** Listed records **
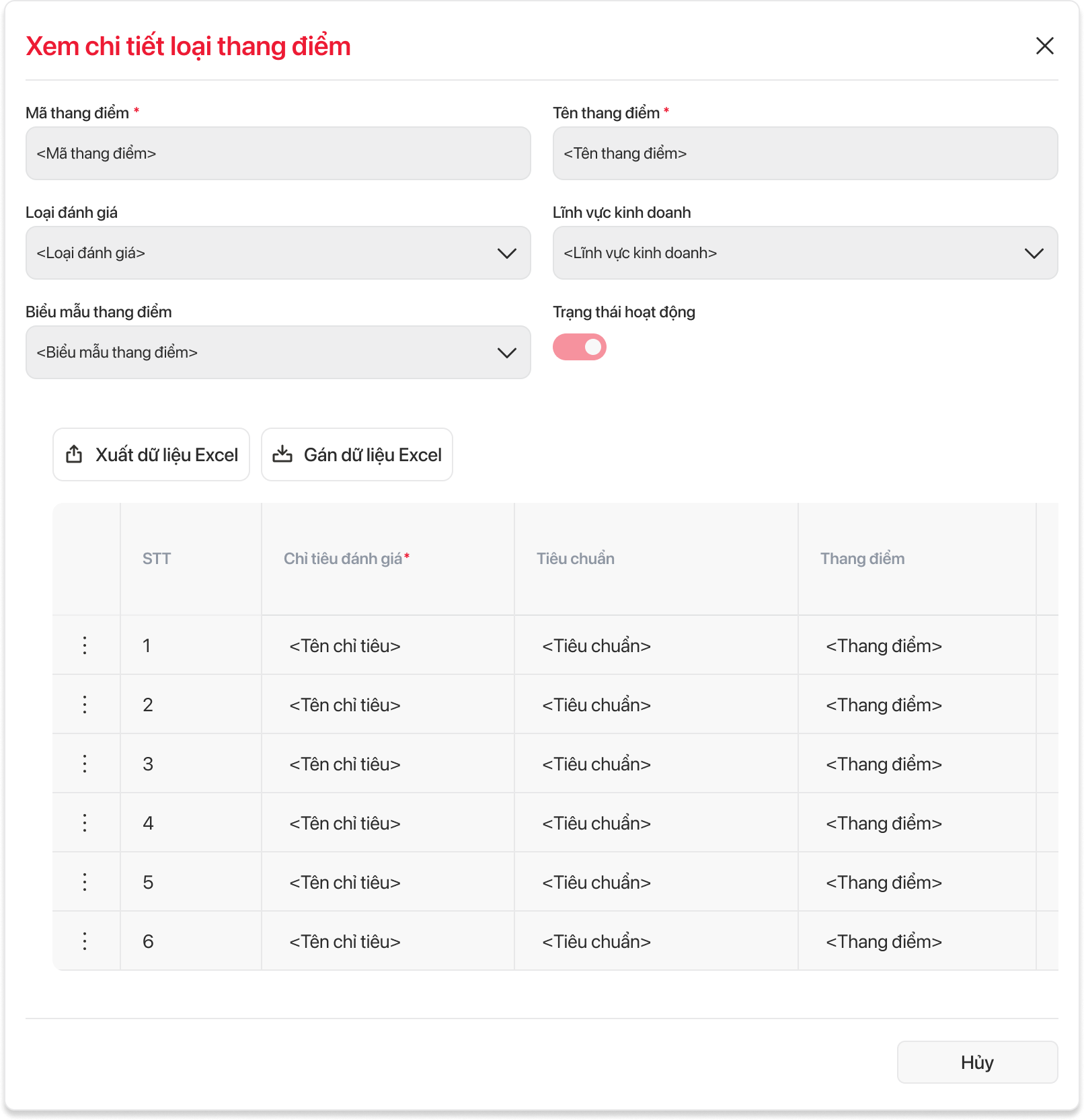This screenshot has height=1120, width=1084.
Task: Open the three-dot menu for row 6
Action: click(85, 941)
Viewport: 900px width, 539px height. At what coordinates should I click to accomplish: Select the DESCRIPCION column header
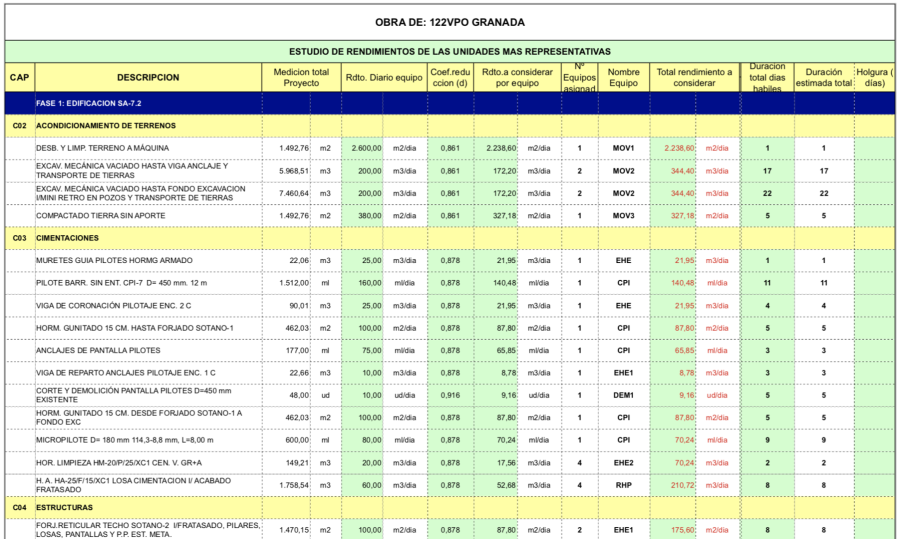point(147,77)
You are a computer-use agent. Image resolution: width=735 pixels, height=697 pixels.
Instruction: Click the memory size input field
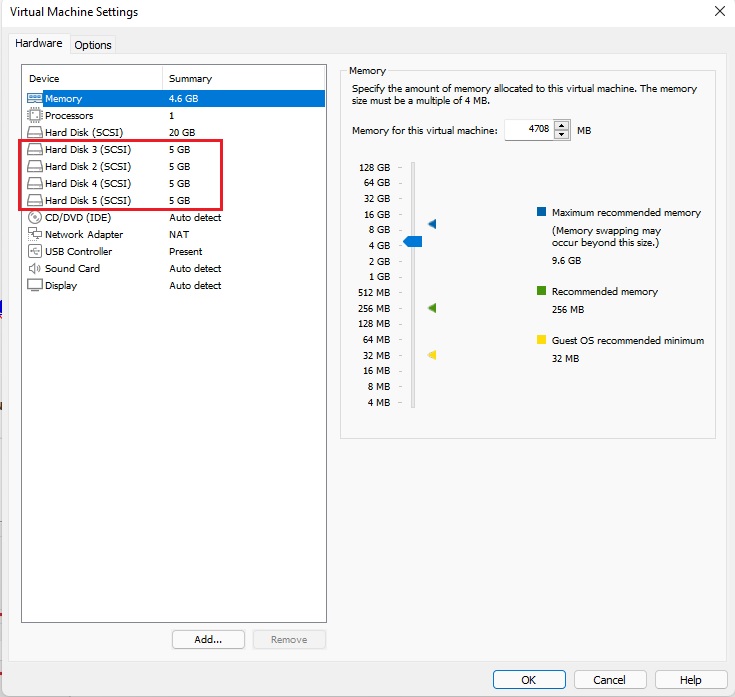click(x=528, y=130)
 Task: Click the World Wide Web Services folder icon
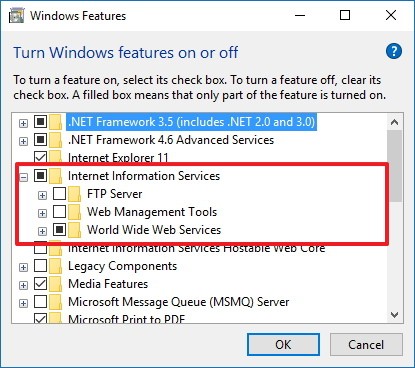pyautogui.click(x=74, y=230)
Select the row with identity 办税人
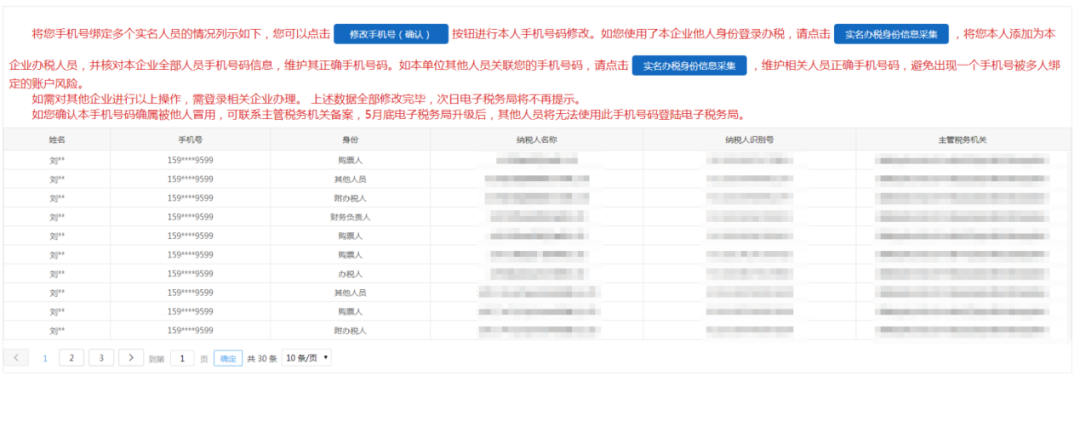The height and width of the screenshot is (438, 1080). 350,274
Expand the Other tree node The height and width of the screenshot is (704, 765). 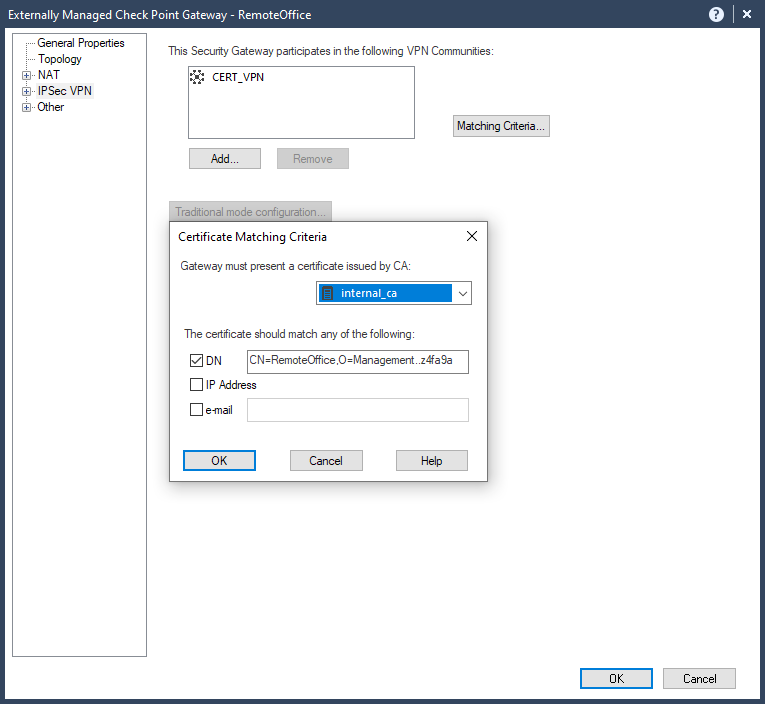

** What the task asks **
With the line containing "Instruction: Click the" as the first line and the last line of the listing as the final one, reproduce that span exactly, without pictures.

** Answer section **
Instruction: Click the memory size input field
click(x=528, y=130)
 Task: Click the World Wide Web Services folder icon
pyautogui.click(x=74, y=230)
Select the row with identity 办税人
The height and width of the screenshot is (438, 1080). 350,274
Expand the Other tree node The height and width of the screenshot is (704, 765). 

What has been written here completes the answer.